QR codes adorn every plant container and seed packet now, but I saw surprisingly few people using them while shopping in the early morning. Partly it’s an issue of function; dripping water and the jostling of bodies as they scramble to squeeze through the tight corridors of stacked plants make using your smart phone a potentially dangerous act. But there is also a symbolic disconnect in this environment. Planting, gardening, etc. is still a primitive act and this particular shopping experience lends itself to a symbolically charged return to simplicity. It is, in many way, the antithesis of modern innovation.
We can do practically anything when it come to technologically augmenting the retail experience, but should we? And if we do, how should it be done? All too often, strategies are built around function and form, the symbolic elements dismissed as so much ambiguous fluff. But that is a flawed strategy. Indeed, it borders on being a series of tactics held together by a loose set of intellectual leaps that don’t reflect deeper patterns of human behavior, but the desire to sell more stuff.

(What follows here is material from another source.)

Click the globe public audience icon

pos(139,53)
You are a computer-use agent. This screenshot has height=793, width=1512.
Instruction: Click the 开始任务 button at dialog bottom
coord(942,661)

Unfortunately, if you get the pattern wrong, or ignore it because your cognitive frame won’t allow you to see it, you lose money because you taint the experience.
This isn’t to say technology doesn’t have a role, it is to simply say that shopping is about more than the objects we seek out. Shopping begins in the collective memory and shared symbols of a population. It is pleasure, validation, a reflection of values and a way of creating meaning in our world. A strategy needs to be grounded in those complexities, not at odds with them. You don’t get that knowledge from segmentation schemes and demographic data. You get it from immersion in a cultural process and from seeking out the links between observations.